━━━ Alıntı metin ━━━
Ya Padişahlık Olsaydı.!..

Hakikati görelim, çok partili rejimi kabul etsek bile bizim kalbimizde sadece tek parti yaşar. Aklımıza bu tek partinin iktidar olacağı gelir.

İktidarın muhalefete düşman olmasını bir sebebi iktidar nimetlerinin çok büyük olduğundan, onu elde etme veya bırakmama ihtirası da büyüktür. İktidarın muhalefete düşman olmasını izah edecek ikinci sebep iş görme arzusudur.

Memleket ve millet hayrına iş yapmasıdır.

Hakikaten memleketimizde o kadar çok yapacak iş var ki, bunları başarabilmek için iş başına geçen hükümetlerin ömürleri uzun olmalıdır.

Çok partili rejimlerde görülen hükümet buhranları bizi batırabilir. Diğer ülkelerin buna iktisadi olarak tahammülleri vardır ama bizde iktisadi güç, pamuk ipliği gibidir anında negatif etkisini göstermektedir.

YA PADİŞAHLIK DEVRİ OLSAYDI !.

Bu sebeplerin dışında bizde, iktidarda bulunanların muhalefete düşman gözüyle bakmalarını izah eden başka bir gözlemde vardır. Bunu tarihimizden anlayabiliyoruz.

Biz; Padişahların yeni doğmuş kardeşlerini taht kaygısı ile boğdurduğu, sadrazâmların rakiplerinin başlarını vurdurduğu tarih devirlerini yaşamış bir milletiz.

Şimdi dua edilsin ki, padişah devrinde değiliz. En azından iktidar, muhaliflerini ne astırıyor ne de başlarını vurduruyor.

(Bu da, işin espri yanı)

Ama haksız olarak susturulmaya çalışıyorlarsa, yüce adaletin bir gün tecelli edeceği mutlaktır.

Aslında işin hep ters tarafındayız. Yaşayacak parti, iktidar partisi değil muhalefet partisi olmalıdır. Neden?

Muhalefet bir nevi eleştiri mekanizmasının başıdır. İktidarın yanlışlarını dile getirerek, bunları doğru hale getirtmeye zorlamaktır.

İkincisi, iktidar siyasilerin kumandası altında buluna iktisadi ve kamu sınıflarımızı bu durumdan kurtarmaktır. Iş adamları, esnaf, işçi ve devlet kapısından geçinen hâkim, savcı v.s kanunlar dahilinde bağımsızlığını muhafaza edebilme sağlayıcıları olmalıdırlar.
━━━ Sağlanan liste ━━━
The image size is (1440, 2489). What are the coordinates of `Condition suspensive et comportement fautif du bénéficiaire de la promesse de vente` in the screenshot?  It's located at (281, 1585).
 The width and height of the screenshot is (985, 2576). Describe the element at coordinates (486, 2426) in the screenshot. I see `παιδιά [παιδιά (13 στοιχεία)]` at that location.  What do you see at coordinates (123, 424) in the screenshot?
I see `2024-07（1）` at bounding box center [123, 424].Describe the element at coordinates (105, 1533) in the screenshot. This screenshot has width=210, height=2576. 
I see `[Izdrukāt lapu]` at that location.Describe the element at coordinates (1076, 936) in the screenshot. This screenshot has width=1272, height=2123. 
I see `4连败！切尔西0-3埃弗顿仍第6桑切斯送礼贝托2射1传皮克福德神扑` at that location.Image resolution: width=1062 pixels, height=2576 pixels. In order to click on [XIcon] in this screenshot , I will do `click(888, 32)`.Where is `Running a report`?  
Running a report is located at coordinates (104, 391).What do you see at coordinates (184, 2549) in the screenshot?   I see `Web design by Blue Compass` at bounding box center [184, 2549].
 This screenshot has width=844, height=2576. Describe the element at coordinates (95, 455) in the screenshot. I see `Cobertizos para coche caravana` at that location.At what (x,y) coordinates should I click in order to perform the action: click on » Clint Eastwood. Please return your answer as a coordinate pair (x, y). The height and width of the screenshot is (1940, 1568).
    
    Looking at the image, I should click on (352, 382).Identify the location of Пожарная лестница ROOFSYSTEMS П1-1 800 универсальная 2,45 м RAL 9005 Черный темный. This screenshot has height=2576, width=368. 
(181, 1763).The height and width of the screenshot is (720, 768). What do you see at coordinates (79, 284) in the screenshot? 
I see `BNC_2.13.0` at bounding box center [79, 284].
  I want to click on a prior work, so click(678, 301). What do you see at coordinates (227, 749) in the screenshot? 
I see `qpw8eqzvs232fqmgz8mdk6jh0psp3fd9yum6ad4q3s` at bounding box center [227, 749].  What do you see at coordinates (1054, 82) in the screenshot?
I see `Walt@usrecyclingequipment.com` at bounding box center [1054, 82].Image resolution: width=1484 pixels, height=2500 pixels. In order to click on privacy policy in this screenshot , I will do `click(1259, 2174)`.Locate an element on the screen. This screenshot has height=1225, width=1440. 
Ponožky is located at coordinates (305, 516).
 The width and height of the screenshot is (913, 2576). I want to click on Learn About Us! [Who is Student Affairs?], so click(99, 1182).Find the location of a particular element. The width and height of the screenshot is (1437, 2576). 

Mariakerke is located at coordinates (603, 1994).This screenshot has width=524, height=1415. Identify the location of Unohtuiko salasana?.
━━━
* _Çalışma talimatları_
(a) Alıntı metne göre bizdeki iktisadi güç neye benzetiliyor?
(b) Alıntı metin, yaşaması gereken partinin neden iktidar partisi değil de muhalefet partisi olması gerektiğini nasıl açıklıyor?
(c) Alıntı metinde "Hakikaten memleketimizde o" sözlerinden başlayıp aşağıya doğru "DEVRİ OLSAYDI !." sözlerine kadar her şeyi aynen yazdırın.

* _Nihai cevaplar_
(a) Pamuk ipliğine benzetiliyor.

(b) Muhalefet bir tür eleştiri mekanizmasının başıdır ve iktidarın yanlışlarını dile getirerek onları düzeltmeye zorlar. İkinci olarak, iktidardaki siyasilerin kumandası altındaki iktisadi ve kamu sınıflarını bu durumdan kurtarır.

(c)
Hakikaten memleketimizde o kadar çok yapacak iş var ki, bunları başarabilmek için iş başına geçen hükümetlerin ömürleri uzun olmalıdır.

Çok partili rejimlerde görülen hükümet buhranları bizi batırabilir. Diğer ülkelerin buna iktisadi olarak tahammülleri vardır ama bizde iktisadi güç, pamuk ipliği gibidir anında negatif etkisini göstermektedir.

YA PADİŞAHLIK DEVRİ OLSAYDI !.